In part 1 of the remote learning and development strategy series, we covered why remote work is predicted to increase long after the crisis ends—and how it raises the importance and urgency for companies to have a remote learning strategy now. However, leaders can’t simply wing it by sending out a few content links or randomly seeing what sticks. As discussed in the previous article, remote teams have unique learning challenges.

In this article, you’ll learn how to overcome these challenges and develop your remote strategy with tips addressing:

  • 7 ways to build effective learning opportunities for remote teams
  • 4 considerations when choosing L&D technology for remote workers

7 tips for offering effective L&D to remote teams

When managing successful remote teams, leaders must communicate, communicate, communicate. The same type of consistent check-ins and feedback applies when developing and executing a successful remote L&D program, as you’ll see in the tips below:

  1. Assign a learning sponsor. This person works in partnership with L&D to evangelize the learning needs of the organization or team. They help identify competencies that can impact key business objectives when developed. They may also aid in improving the speed and quality of how such content is created.
  2. Refine soft skills. Aid people leaders in approaching situations with curiosity and like a coach. This challenges team members to uncover their potential and feel like they’re receiving growth and development opportunities even though it’s not direct training.
  3. Distribute relevant learning.
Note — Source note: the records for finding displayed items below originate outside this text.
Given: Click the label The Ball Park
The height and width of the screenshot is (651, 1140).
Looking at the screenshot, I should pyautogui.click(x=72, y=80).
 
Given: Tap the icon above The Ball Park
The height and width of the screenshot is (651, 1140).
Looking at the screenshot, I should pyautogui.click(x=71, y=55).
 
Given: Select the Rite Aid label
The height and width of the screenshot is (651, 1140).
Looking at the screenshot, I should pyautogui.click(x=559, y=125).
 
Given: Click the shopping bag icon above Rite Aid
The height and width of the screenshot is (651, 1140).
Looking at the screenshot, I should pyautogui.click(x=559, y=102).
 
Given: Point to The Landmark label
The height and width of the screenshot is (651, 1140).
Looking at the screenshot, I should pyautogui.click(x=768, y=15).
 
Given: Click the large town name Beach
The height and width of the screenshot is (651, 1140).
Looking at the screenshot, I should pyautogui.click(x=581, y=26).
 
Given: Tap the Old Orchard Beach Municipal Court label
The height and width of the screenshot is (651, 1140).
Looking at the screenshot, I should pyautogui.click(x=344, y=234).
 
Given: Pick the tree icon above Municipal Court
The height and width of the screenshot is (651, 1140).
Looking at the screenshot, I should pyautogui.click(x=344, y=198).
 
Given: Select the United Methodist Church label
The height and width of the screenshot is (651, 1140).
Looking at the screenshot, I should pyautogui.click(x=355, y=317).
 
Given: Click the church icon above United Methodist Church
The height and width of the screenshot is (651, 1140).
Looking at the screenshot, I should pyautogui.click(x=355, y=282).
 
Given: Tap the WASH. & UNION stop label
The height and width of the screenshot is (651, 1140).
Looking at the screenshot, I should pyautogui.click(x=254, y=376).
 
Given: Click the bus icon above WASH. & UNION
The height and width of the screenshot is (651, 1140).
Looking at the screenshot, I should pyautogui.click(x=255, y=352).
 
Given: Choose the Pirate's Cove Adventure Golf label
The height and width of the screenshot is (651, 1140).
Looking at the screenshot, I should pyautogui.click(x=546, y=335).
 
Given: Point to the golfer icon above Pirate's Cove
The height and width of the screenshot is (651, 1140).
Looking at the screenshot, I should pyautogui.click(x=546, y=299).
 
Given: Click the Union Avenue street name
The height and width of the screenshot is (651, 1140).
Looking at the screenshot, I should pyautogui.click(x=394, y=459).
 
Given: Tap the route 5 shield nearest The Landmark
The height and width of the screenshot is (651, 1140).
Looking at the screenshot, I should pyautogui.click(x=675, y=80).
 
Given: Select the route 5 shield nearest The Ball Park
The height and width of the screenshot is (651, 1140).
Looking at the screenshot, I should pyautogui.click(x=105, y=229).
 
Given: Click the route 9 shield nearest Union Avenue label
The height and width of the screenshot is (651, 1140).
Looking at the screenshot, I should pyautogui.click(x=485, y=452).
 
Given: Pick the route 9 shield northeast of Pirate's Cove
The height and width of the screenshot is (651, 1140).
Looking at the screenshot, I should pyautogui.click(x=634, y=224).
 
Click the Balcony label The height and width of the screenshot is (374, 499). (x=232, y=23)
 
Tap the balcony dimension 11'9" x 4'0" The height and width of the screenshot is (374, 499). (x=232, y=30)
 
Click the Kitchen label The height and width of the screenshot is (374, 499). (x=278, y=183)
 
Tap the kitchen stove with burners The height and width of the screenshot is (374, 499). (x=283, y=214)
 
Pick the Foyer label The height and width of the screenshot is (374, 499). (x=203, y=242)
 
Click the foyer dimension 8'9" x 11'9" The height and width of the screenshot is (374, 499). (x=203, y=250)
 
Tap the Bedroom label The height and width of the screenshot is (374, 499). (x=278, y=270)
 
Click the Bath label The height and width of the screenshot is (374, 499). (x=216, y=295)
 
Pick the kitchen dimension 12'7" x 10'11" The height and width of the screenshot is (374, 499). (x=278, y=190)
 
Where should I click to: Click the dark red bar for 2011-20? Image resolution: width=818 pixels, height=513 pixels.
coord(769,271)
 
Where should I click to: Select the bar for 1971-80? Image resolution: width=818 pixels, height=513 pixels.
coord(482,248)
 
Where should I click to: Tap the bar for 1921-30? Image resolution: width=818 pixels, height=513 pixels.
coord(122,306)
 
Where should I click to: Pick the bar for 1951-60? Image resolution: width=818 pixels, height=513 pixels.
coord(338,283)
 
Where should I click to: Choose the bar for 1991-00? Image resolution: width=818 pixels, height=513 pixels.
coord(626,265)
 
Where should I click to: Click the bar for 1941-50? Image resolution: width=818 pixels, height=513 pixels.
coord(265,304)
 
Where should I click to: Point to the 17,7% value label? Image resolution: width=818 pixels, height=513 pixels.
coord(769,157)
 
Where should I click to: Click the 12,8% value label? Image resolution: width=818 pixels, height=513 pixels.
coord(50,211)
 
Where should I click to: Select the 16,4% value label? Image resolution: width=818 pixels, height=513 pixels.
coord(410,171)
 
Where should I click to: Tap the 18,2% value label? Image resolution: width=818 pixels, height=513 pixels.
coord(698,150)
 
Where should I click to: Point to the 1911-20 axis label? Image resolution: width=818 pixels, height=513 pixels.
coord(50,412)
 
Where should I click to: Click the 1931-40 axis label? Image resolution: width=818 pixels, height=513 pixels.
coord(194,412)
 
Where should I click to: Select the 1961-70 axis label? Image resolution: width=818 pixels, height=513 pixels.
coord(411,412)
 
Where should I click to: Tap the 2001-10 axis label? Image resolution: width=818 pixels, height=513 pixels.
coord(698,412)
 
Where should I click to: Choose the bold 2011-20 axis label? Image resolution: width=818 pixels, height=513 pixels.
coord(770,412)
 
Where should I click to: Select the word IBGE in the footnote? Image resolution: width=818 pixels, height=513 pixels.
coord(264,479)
Identify common remote team themes that run across functions. Consider developing an intake process for efficiency. Utilize data collected from performance reviews, employee voice surveys, questionnaires, and other tools to capture key insights about the organizational and team needs, feedback around different training modalities.
  4. Customize blended learning experiences. Blended learning can be a mixture of self-paced learning and face-to-face interactions. This may include courses from on-demand platforms like Skillshare and programs developed in-house from internal subject matter experts.  
  5. Identify objectives, then build out modalities. Build out each piece of the modality that provides the most effective experience. When choosing a learning option, ask if it’s satisfying each modality and reinforcing the learnings. For example, you may have in-person learning with a virtual follow up, or just self-paced e-learning.
  6. Verify training is required. Don’t always jump to, ”let’s do a training.” In some cases, they may need a clearer process or a resource. Or maybe it’s not team members who need training, but leaders who need to brush up on their coaching and performance management skills.
  7. Prioritize requests. Many companies create development programs by answering requests from business partners as they come in. But this approach may not satisfy current challenges. To figure out what to prioritize, consider looking at the company’s business objectives and determining how L&D can contribute to that success. When requests come in, ask:

    • What team is it supporting?
    • How many will it impact?
    • What goal is it tying back to?

Designing engaging content and making it convenient to access virtually is just a start. Like onsite training, you must also be able to track program effectiveness and identify what works and where people fall out. This may require adopting new technologies.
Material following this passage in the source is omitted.